In der Hauptverhandlung vor dem Landgericht Waldshut-Tiengen im November 2005 ließ sich der Angeklagte im Berufungsverfahren dahingehend ein, er habe bei den Fahrten an seine Berechtigung zum Führen eines Fahrzeugs geglaubt, weil er im Sommer 2004 von einer Organisation, welche die Wiedervereinigung Deutschlands bestreite und das Deutsche Reich als fortbestehend ansehe, für 50 Euro einen von dieser als amtlich bezeichneten Führerschein gekauft habe. Diese Einlassung vermochte die Strafkammer nach dem Grundsatz „in dubio pro reo“ nicht zu widerlegen und hat den Angeklagten lediglich wegen fahrlässigen Fahrens ohne Fahrerlaubnis zu einer Geldstrafe von 30 Tagessätzen zu je 20 Euro (insgesamt 600  Euro) verurteilt.

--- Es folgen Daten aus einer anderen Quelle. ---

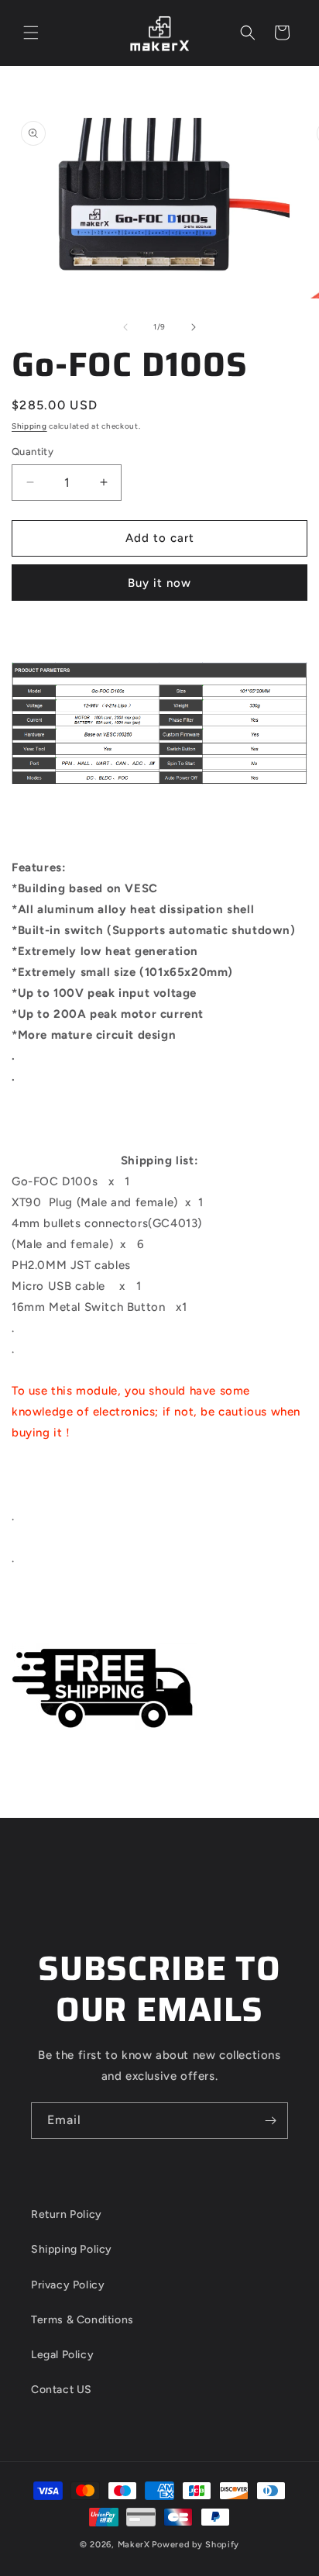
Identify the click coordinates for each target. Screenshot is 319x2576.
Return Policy (66, 2214)
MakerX (134, 2545)
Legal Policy (62, 2354)
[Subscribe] (270, 2120)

Anders nun der 2. Strafsenat des Oberlandesgerichts Karlsruhe auf die Revision der Staatsanwaltschaft:

Vorliegend habe das Tatgericht die Anforderungen an eine Verurteilung wegen vorsätzlichen Fahrens ohne Fahrerlaubnis überspannt. Voraussetzung dafür, dass der Tatrichter vom Vorliegen eines bestimmten Sachverhalts überzeugt sei, sei nicht eine absolute, das Gegenteil denknotwendig ausschließende und darum von niemandem anzweifelbare Gewissheit. Vielmehr genüge ein nach der Lebenserfahrung ausreichendes Maß an Sicherheit, das vernünftige und nicht bloß auf denktheoretische Möglichkeiten gegründete Zweifel nicht aufkommen lasse. Rechtsfehlerhaft sei eine Beweiswürdigung auch dann, wenn eine nach den Feststellungen nahe liegende Schlussfolgerung nicht gezogen werde, ohne dass konkrete Gründe hierfür aufgeführt sind, die dieses Ergebnis stützen könnten. So liege der Fall hier. Vernünftige Zweifel daran, dass der Angeklagte bei allen Fahrten gewusst habe, dass er nicht im Besitz einer Fahrerlaubnis war, seien den Urteilsgründen nicht zu entnehmen.

Das Landgericht habe festgestellt, dass der Angeklagte durchschnittlich intelligent sei und sich regelmäßig aus den Medien über die politischen Verhältnisse in der Bundesrepublik informiere. Danach dränge sich aber der Schluss von vorsätzlichen Handlungen auf. Der Angeklagte habe um das Fehlen seiner Fahrerlaubnis gewusst und ihm sei bekannt gewesen, welche Behörde für ihre Erteilung zuständig war. Dass dieses Wissen dadurch abhanden gekommen sein könnte, dass er sich im Sommer 2004 gegen Zahlung von 50 Euro von einem sogenannten „Reichspräsidenten“ einen „Führerschein Deutsches Reich“ habe geben lassen, sei nicht nachvollziehbar dargelegt. 

Da die Sache noch nicht entscheidungsreif war, hat  der 2. Strafsenat das Urteil des Landgerichts Waldshut-Tiengen aufgehoben und an eine andere Strafkammer des Landgerichts Waldshut-Tiengen zurückverwiesen.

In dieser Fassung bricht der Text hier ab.